Type: | Package |
Title: | Analyse Citation Data from Google Scholar |
Version: | 0.2.5 |
Maintainer: | Guangchuang Yu <guangchuangyu@gmail.com> |
Description: | Provides functions to extract citation data from Google Scholar. Convenience functions are also provided for comparing multiple scholars and predicting future h-index values. |
Depends: | R (≥ 4.1.0) |
Imports: | R.cache, dplyr, httr, rlang, rvest, stringr, xml2, tidygraph, ggraph, ggplot2 |
Suggests: | knitr, rmarkdown, prettydoc, roxygen2, spelling, testthat (≥ 2.1.0), yulab.utils |
VignetteBuilder: | knitr |
License: | MIT + file LICENSE |
URL: | https://github.com/YuLab-SMU/scholar |
BugReports: | https://github.com/YuLab-SMU/scholar/issues |
RoxygenNote: | 7.3.2 |
Encoding: | UTF-8 |
Language: | en-GB |
NeedsCompilation: | no |
Packaged: | 2025-06-26 07:42:06 UTC; HUAWEI |
Author: | Guangchuang Yu |
Repository: | CRAN |
Date/Publication: | 2025-06-26 08:10:02 UTC |
scholar
Description
The scholar
package provides functions to extract citation data from
Google Scholar. There are also convenience functions for comparing multiple
scholars and predicting h-index scores based on past publication records.
Google Scholar cookies
Google does not encourage people to use the scholar website as an API. You will find a number of issues related to this if you follow: https://github.com/jkeirstead/scholar/issues?q=is:issue+cookie
If you try to fetch too many pages, you can expect to see your access to
scholar blocked. One step that they do take is to provide a session cookie.

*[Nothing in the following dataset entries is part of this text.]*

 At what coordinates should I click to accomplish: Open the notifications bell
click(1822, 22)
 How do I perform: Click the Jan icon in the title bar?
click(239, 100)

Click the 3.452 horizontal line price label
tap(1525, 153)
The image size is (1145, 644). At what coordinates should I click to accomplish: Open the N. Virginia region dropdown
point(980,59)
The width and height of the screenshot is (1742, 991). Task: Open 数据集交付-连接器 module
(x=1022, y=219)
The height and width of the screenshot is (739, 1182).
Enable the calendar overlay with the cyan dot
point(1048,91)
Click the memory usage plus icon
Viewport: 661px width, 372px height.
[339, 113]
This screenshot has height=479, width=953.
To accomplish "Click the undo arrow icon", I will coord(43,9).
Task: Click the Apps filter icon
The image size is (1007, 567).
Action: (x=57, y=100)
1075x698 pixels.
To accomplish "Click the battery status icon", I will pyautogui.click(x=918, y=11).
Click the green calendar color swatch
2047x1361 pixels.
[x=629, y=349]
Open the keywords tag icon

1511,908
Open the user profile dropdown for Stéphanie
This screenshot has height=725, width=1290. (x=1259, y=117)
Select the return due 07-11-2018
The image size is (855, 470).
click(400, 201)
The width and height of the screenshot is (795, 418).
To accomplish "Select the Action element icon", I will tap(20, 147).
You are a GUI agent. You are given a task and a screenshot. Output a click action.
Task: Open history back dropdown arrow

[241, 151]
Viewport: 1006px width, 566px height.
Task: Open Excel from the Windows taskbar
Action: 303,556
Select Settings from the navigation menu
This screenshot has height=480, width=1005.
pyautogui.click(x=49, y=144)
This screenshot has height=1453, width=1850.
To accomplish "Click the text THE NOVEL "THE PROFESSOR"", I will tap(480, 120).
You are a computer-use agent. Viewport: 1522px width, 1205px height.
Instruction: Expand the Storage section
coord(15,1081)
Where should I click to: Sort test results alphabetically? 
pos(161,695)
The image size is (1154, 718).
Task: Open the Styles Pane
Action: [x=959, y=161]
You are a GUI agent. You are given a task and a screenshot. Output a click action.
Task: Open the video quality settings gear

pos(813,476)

Reusing these seems to help. If you wish to write your own code to interact
with Google Scholar, we recommend that you use the
get_scholar_resp
function to carry out the query.
Author(s)
Maintainer: Guangchuang Yu guangchuangyu@gmail.com (ORCID)
Authors:
James Keirstead james.keirstead@gmail.com
Gregory Jefferis jefferis@gmail.com (ORCID)
Other contributors:
Gordon Getzinger [contributor]
Jorge Cimentada cimentadaj@gmail.com [contributor]
Max Czapanskiy maxczapanskiy@gmail.com [contributor]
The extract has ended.